> [Task instructions]
Word for word, please copy the listing below, with its pictures left out.

> [Data section]
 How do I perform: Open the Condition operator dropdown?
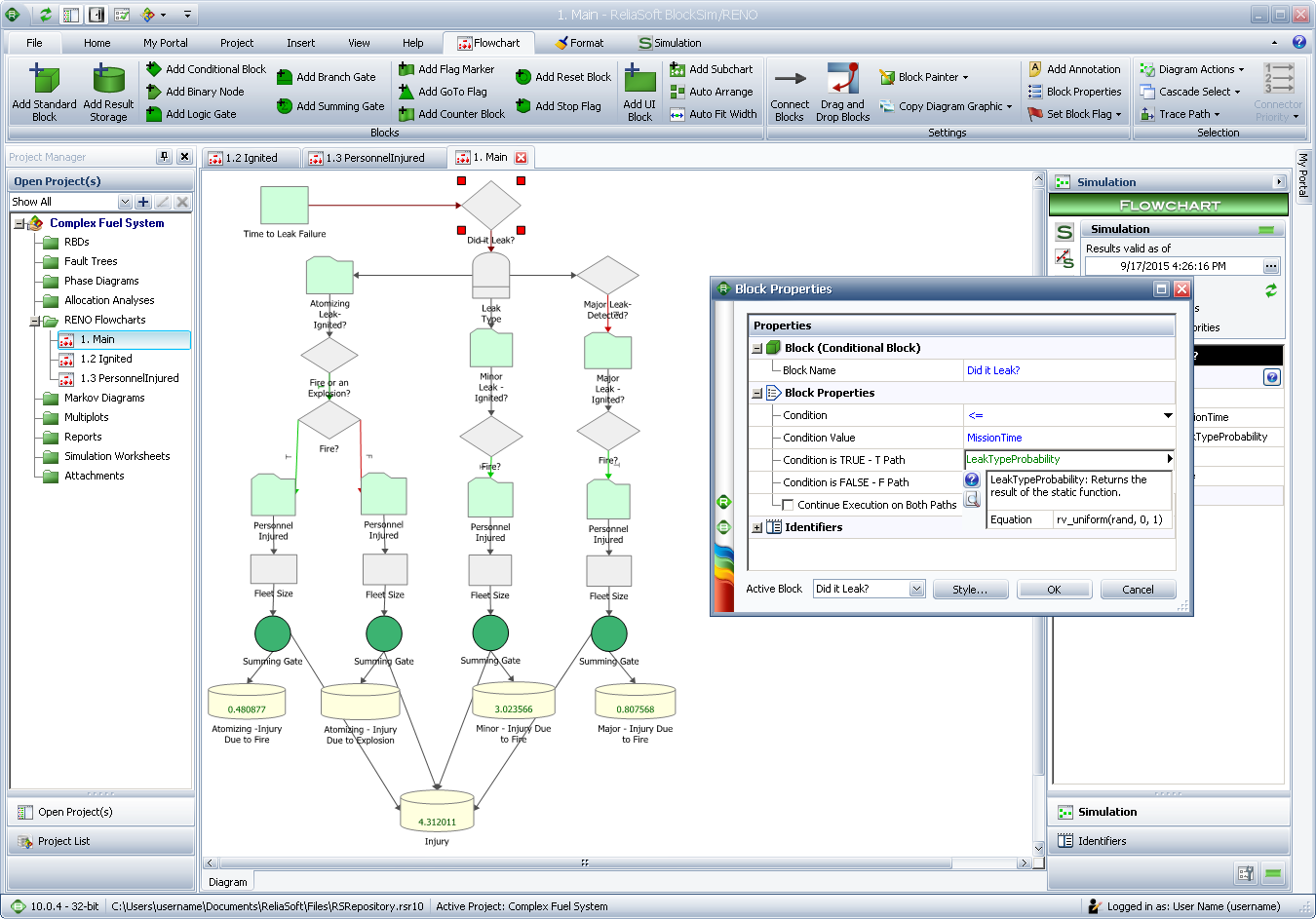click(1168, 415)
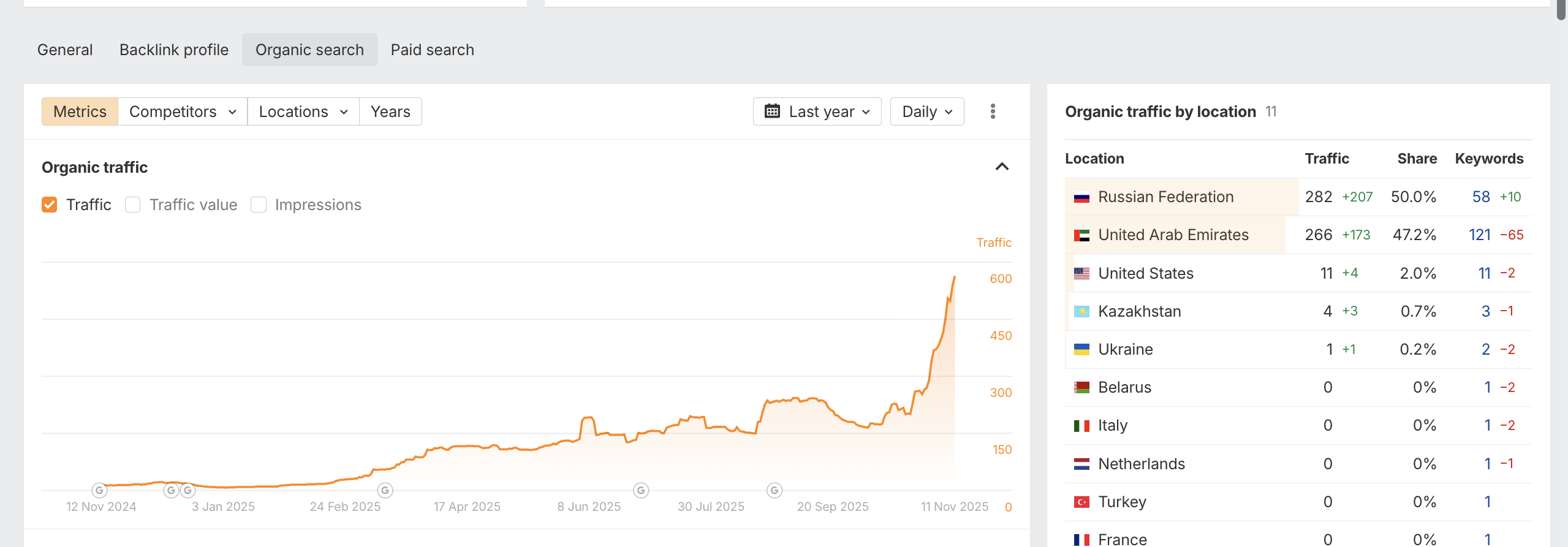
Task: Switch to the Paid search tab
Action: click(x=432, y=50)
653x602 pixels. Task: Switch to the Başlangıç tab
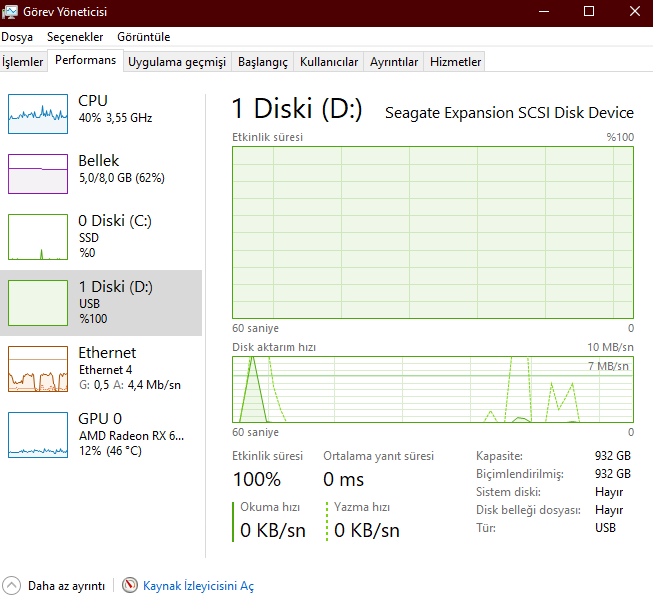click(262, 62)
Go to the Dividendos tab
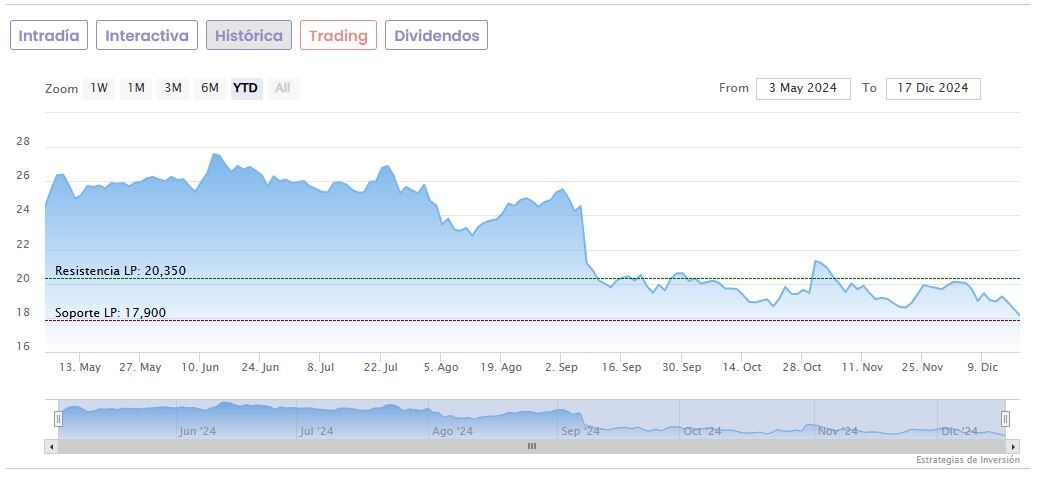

> [Your solution]
 How do I perform: Open the Condition operator dropdown?
click(1168, 415)
Task: Switch to the Paid search tab
Action: click(x=432, y=50)
653x602 pixels. Task: Switch to the Başlangıç tab
click(262, 62)
Go to the Dividendos tab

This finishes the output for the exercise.